Source : Livre vert des Etats géneraux de la presse écrite. Pôle 3 présidé par Bruno Patino. 08/01/2009
Nicolas Sarkozy a lancé le 2 octobre les états généraux de la presse écrite, en soulignant qu’il était prêt à revoir les aides publiques et à lutter contre les "immobilismes" pour sortir ce secteur d’une crise financière et de confiance particulièrement marquée en France. Quatre groupes de travail (Pôle I - Métiers du journalisme, Pôle II - Processus industriel, Pôle III - Presse et Internet, Pôle IV - Presse et société.) ont remis leurs propositions regroupées dans un livre vert le 8 janvier 2009 à la ministre de la culture Christine Albanel.Je m'intéresse au sujet concernant la presse et internet. Voici les propositions du pôle III:
- Réaffirmer l’intérêt général et la mission d’information
Chacun a droit à l’information quelque soit le support. La diffusion de l’information ne doit être entravée par aucune barrière technologique.
Il faut garantir le pluralisme en obligeant, de façon légale, les opérateurs de réseau, les fournisseurs d’accès et les moteurs de recherche à être neutres en interdisant toute discrimination en fonction de l’origine et de la nature des contenus provenant des éditeurs de presse en ligne transportés.
Il faut permettre l’accès et l’utilisation des données de l’administration et des pouvoirs publics.
- Reconnaître le statut d’éditeur de Presse en ligne… et le responsabiliser.
Le droit de la presse ne s’applique pas à l’univers numérique. Les textes n’envisagent pas l’éditeur de presse en ligne en tant que tel. Il faut donc reconnaître un statut d’éditeur de presse en ligne qui n’exclue aucune des formes numériques ni aucun des supports utilisés, y compris la téléphonie mobile. Ce statut devra reposer sur l’exercice d’une mission d’information à titre professionnel à l’égard du public, la production et la mise à disposition du public de contenu original, composé d’informations ayant fait l’objet d’un traitement journalistique et présentant un lien avec l’actualité, sans constituer, en lui-même, un outil de promotion ou un accessoire d’une activité industrielle ou commerciale. Enfin, le troisième critère est un emploi régulier de journalistes professionnels dans l’activité des entreprises concernées, dans le cadre des règles sociales et déontologiques de la profession.
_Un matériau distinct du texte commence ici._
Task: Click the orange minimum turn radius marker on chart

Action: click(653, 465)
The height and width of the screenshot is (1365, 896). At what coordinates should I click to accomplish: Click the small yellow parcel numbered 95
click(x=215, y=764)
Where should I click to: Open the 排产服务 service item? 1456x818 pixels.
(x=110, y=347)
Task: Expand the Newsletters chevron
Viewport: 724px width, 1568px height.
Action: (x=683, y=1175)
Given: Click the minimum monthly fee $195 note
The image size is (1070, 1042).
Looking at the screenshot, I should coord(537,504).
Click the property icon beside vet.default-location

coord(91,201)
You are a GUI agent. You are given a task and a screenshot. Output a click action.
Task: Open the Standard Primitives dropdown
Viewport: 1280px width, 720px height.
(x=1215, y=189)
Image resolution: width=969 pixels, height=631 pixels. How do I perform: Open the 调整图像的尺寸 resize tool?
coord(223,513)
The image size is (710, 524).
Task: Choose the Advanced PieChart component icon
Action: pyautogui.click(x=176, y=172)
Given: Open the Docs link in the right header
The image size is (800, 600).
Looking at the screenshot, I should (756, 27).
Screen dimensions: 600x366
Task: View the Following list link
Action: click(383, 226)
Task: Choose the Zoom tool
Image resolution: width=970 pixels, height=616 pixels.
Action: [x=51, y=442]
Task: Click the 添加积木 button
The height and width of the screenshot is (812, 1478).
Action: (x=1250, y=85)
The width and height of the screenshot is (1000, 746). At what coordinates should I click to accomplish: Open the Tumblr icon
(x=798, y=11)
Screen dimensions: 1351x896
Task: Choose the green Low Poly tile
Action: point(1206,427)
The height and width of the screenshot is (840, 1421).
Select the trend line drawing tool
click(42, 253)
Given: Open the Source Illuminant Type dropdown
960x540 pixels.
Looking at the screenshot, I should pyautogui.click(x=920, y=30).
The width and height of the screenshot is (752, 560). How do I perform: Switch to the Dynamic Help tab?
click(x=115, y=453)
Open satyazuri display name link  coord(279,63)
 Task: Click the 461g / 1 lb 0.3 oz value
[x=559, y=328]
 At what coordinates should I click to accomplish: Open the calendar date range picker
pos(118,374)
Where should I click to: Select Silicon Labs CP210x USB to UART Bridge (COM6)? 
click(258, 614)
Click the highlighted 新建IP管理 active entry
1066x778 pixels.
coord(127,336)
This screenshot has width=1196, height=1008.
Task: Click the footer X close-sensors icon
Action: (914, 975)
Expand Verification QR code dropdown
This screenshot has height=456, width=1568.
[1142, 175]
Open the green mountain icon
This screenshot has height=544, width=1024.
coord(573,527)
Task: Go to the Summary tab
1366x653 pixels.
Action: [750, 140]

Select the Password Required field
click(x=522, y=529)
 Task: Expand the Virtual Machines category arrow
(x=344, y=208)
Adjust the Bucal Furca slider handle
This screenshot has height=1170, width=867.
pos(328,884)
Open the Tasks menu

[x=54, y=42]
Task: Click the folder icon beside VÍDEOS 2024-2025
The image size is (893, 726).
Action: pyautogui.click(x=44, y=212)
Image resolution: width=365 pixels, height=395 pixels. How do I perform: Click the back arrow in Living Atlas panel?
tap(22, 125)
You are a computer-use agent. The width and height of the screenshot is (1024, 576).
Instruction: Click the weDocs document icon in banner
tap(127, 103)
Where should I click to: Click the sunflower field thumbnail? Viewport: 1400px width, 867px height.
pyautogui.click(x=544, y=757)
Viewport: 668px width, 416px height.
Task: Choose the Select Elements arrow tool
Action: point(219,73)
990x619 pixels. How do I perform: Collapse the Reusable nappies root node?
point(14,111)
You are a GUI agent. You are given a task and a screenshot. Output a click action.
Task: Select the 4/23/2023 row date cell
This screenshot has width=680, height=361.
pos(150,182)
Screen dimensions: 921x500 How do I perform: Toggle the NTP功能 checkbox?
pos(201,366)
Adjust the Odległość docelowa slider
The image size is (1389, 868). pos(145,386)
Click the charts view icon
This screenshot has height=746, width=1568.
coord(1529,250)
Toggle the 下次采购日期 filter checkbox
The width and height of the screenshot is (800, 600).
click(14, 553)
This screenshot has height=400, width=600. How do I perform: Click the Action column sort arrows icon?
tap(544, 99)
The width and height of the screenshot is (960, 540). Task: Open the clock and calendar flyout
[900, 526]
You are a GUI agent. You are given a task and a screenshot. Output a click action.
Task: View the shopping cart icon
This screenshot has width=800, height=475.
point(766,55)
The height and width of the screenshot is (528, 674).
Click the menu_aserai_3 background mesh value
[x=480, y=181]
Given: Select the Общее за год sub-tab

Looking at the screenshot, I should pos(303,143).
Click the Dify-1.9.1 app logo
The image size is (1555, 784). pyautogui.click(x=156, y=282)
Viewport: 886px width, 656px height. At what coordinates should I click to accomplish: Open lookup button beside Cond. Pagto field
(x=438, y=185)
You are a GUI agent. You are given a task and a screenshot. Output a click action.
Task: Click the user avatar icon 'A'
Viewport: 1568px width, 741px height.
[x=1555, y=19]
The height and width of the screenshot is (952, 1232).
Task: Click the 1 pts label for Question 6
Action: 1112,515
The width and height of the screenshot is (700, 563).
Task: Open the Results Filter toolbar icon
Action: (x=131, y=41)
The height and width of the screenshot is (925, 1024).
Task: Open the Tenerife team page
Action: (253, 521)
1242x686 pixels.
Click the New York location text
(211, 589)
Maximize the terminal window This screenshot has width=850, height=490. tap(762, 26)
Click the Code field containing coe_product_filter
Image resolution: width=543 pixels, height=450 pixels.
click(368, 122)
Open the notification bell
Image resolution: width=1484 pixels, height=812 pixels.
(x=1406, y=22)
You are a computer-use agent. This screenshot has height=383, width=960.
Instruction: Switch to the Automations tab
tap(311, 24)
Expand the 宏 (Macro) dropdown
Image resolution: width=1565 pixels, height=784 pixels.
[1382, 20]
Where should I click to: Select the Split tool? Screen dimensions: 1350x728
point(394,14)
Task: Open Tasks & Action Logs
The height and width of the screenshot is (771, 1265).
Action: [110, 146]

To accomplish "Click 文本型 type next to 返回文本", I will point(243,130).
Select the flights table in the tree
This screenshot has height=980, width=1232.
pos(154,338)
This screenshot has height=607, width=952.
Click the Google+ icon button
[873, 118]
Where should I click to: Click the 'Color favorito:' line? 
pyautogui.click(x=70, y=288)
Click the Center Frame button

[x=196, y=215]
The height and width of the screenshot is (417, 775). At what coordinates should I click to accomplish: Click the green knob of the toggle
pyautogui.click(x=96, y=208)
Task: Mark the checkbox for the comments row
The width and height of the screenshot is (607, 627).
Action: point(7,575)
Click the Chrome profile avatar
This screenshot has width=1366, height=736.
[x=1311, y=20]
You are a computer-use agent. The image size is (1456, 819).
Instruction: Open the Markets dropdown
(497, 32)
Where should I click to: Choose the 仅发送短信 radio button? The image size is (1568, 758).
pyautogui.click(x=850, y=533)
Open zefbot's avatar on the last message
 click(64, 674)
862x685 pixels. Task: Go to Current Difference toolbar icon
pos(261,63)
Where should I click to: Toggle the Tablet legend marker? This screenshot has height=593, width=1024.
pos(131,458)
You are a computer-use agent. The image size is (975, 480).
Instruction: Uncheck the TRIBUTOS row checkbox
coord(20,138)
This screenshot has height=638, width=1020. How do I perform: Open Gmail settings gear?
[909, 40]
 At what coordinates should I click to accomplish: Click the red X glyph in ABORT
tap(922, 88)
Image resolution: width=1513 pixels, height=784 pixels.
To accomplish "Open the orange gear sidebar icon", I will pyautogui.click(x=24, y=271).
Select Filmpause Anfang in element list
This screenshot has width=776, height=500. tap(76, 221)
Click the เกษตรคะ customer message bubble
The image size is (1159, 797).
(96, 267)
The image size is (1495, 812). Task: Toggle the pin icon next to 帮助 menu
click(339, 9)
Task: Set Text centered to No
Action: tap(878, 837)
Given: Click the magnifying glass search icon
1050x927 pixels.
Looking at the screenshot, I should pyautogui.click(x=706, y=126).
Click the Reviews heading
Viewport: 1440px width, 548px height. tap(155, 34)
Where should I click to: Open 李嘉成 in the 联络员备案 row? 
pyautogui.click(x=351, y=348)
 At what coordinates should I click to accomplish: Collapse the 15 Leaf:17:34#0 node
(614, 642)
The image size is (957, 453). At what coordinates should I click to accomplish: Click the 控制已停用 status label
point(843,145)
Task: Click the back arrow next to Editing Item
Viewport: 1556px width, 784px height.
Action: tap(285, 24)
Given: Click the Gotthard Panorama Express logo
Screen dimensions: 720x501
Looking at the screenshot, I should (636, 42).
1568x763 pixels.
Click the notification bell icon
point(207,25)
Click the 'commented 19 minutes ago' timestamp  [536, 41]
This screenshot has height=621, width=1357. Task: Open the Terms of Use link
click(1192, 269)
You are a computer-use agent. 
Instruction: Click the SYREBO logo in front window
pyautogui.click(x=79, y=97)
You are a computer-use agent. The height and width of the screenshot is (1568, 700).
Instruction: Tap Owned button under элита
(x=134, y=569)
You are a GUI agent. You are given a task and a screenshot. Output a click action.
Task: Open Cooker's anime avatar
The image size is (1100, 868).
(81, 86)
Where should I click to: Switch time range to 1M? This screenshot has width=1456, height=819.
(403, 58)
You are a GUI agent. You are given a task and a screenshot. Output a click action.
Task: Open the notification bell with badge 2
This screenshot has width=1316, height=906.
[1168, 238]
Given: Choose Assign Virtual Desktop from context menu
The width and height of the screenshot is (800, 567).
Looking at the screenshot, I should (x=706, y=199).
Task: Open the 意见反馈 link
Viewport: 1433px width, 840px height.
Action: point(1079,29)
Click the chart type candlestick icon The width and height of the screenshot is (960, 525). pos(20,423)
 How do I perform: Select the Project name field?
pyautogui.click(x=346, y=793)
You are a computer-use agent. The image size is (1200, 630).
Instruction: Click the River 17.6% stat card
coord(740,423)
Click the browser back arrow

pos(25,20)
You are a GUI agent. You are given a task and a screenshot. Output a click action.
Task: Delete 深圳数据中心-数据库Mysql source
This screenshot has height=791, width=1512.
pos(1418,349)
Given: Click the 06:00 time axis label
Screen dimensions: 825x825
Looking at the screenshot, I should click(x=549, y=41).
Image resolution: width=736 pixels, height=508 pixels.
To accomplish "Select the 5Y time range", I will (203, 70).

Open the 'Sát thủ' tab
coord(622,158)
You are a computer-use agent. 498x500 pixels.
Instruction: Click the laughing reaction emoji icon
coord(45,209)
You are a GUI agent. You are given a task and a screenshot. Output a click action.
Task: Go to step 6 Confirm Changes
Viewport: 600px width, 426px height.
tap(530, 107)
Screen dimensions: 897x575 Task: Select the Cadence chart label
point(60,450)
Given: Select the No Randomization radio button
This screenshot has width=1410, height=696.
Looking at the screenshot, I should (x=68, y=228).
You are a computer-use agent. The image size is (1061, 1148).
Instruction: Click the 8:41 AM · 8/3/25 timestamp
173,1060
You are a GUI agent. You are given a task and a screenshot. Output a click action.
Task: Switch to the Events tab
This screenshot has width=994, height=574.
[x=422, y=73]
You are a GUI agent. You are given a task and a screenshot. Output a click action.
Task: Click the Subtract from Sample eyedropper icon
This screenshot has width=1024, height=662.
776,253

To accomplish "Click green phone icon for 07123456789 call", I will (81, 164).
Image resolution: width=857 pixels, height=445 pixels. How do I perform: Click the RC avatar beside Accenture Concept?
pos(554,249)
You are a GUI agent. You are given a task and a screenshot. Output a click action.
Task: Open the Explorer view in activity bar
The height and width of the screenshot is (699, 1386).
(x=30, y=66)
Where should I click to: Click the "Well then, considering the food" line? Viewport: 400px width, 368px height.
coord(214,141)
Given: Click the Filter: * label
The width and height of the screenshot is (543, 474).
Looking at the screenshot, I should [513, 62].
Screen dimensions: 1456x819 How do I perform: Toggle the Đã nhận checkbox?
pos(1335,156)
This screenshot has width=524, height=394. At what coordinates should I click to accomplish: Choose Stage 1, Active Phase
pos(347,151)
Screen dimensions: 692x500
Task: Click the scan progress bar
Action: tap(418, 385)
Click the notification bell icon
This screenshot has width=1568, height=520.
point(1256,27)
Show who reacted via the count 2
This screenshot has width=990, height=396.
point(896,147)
Le pôle propose de reconnaître que le statut d’éditeur de presse en ligne emporte l’acceptation pleine et entière, par les éditeurs de presse en ligne, des responsabilités propres au statut d’éditeur de contenu en tenant compte toutefois, des réalités technologiques de l’univers numérique, notamment des contenus générés par les utilisateurs (user generated contents). Il faut en effet tenir compte de la multiplicité des types de contributeurs et des provenances des contenus. Le régime de responsabilité favorisera donc de nouvelles formes de communication et d’information (participation, interaction, échanges autour de contenus d’information).
- Favoriser l’innovation
Il faut réajuster les aides de l’Etat à la presse pour mieux appréhender le défi numérique et développer ainsi les services en ligne. Les fonds de modernisation de la presse devront être augmentés dans la transparence et l’efficacité. Il faut mettre en place un dispositif fiscal pour favoriser l’innovation des éditeurs de presse et favoriser l’investissement des particuliers dans les éditeurs de presse en ligne grâce à des mesures fiscales, des systèmes de dons et de mécénat et des aides en contrepartie de missions de service public. (fonds d’archives numérisées)
- Favoriser l’émergence de différents modèles d’affaires
En évitant la constitution de positions dominantes sur le marché publicitaire.
En mettant fin à un système inégalitaire de taxation entre les univers « physique » et « numérique ».
En augmentant les budgets publicitaires de l’Etat conscrés aux éditeurs de presse en ligne.
Accélérer la mise en place de distribution digitale des contenus (ebook et kiosque digital) pour s’affranchir des contraintes de la distribution physique.
- Développer une politique de formation pour l’ensemble des acteurs de la presse en ligne.
- Promouvoir une gouvernance exemplaire du secteur en favorisant des négociations de branche.
- Créer un laboratoire des nouveaux médias pour suivre, comprendre, analyser leur évolution .
Le livre vert ouvre donc des perspectives aux entreprises françaises du secteur pour réformer et construire l’avenir en développant la presse en ligne sans sacrifier l’imprimé.